Un visage agréable, un regard franc, une silhouette élancée, des gestes assurés. Nul employeur n’avouerait facilement que ces ingrédients constituent très exactement la recette du cocktail de base de la réussite professionnelle, ou tout au moins de la préférence à l’embauche. C’est pourtant ce qu’avait prouvé, en 2005, avec une pléthore d’études à l’appui, le sociologue Jean-François Amadieu dans un livre intitulé « Le Poids des apparences » (Odile Jacob). On y lisait la confirmation du secret le moins bien gardé du monde du travail, à savoir que, pour réussir, mieux vaut être séduisant, c’est-à-dire plutôt beau, mince et assez jeune. Le sociologue mentionnait notamment une recherche publiée aux Etats-Unis qui montre que les hommes très laids gagnent 9 % de moins que la moyenne à poste équivalent alors que les très beaux se voient dotés de 5 % supplémentaires à la moyenne. Egalement directeur de l’Observatoire des discriminations, Jean-François Amadieu vient de publier une variation sur le même thème, « DRH : le livre noir » (Seuil, 2013). On y apprend que le recrutement est souvent irrationnel et discriminatoire, que la photo est un outil de tri massif et que l’évaluation des performances ne brille pas par la précision de ses critères. En revanche, la séduction physique est toujours un argument de poids, plus ou moins conscient.
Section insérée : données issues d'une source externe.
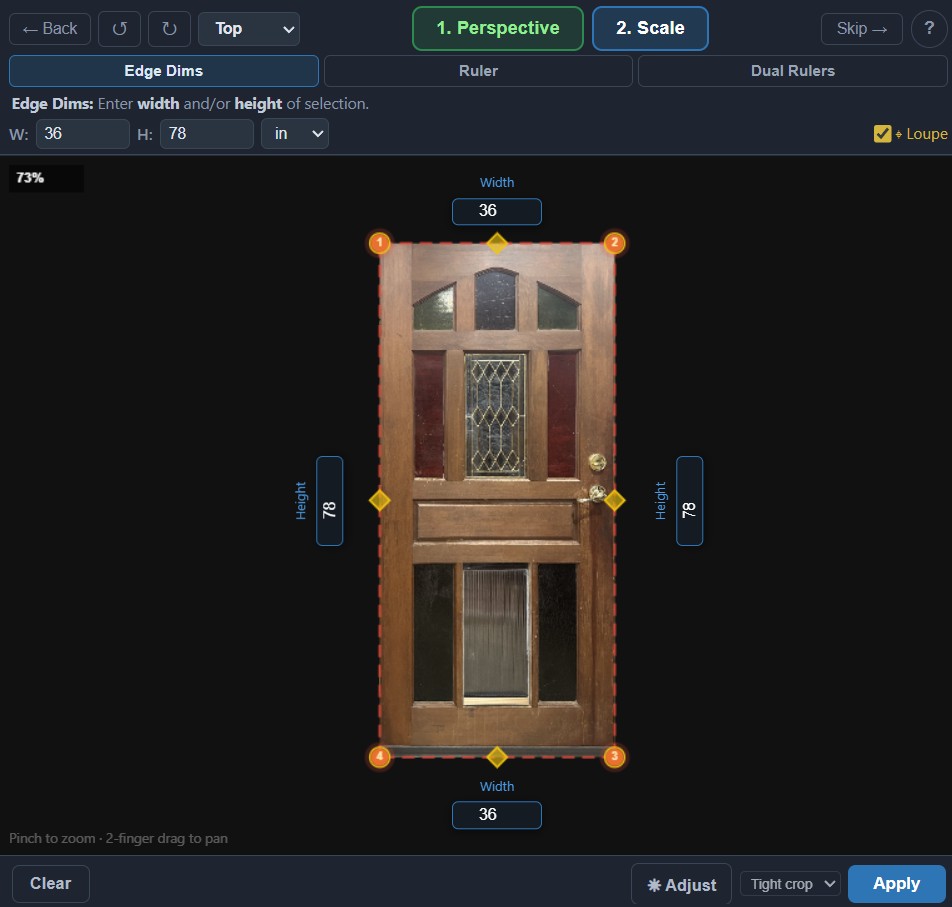The width and height of the screenshot is (952, 907).
Task: Open the help question mark icon
Action: click(x=929, y=29)
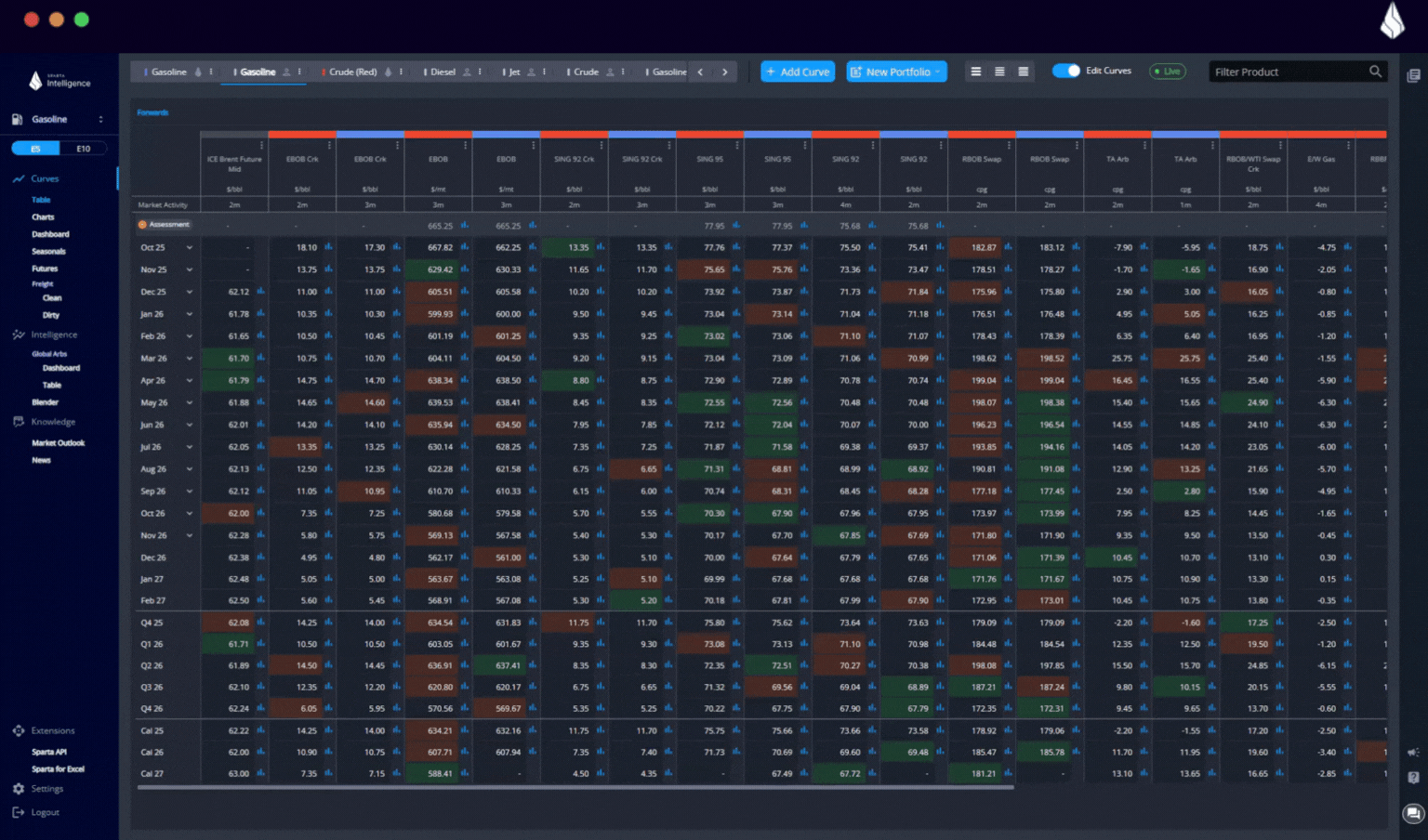Open the live chat bubble icon
Screen dimensions: 1428x840
coord(1413,814)
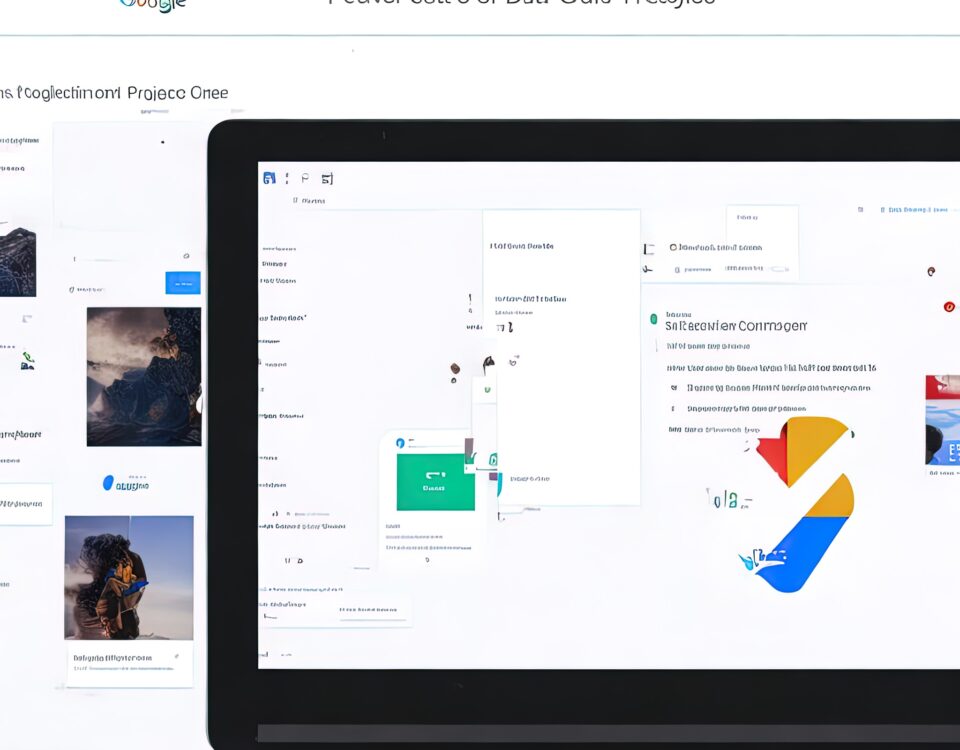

Delphine M., DRH d’une grande entreprise d’agroalimentaire, estime le tableau un peu trop noir, mais reconnaît que la séduction est un critère que tous les employeurs potentiels prennent obligatoirement en compte. « A un certain niveau, ou pour certains postes de représentation, il est essentiel de faire rapidement une bonne impression et cela est difficilement compatible avec des caractéristiques physiques trop spécifiques qui incluent d’ailleurs la grande beauté d’un homme ou d’une femme. Mais dans la réalité professionnelle, la séduction se situe davantage dans le relationnel que dans le physique et ça, c’est un facteur qui remet de l’égalité. »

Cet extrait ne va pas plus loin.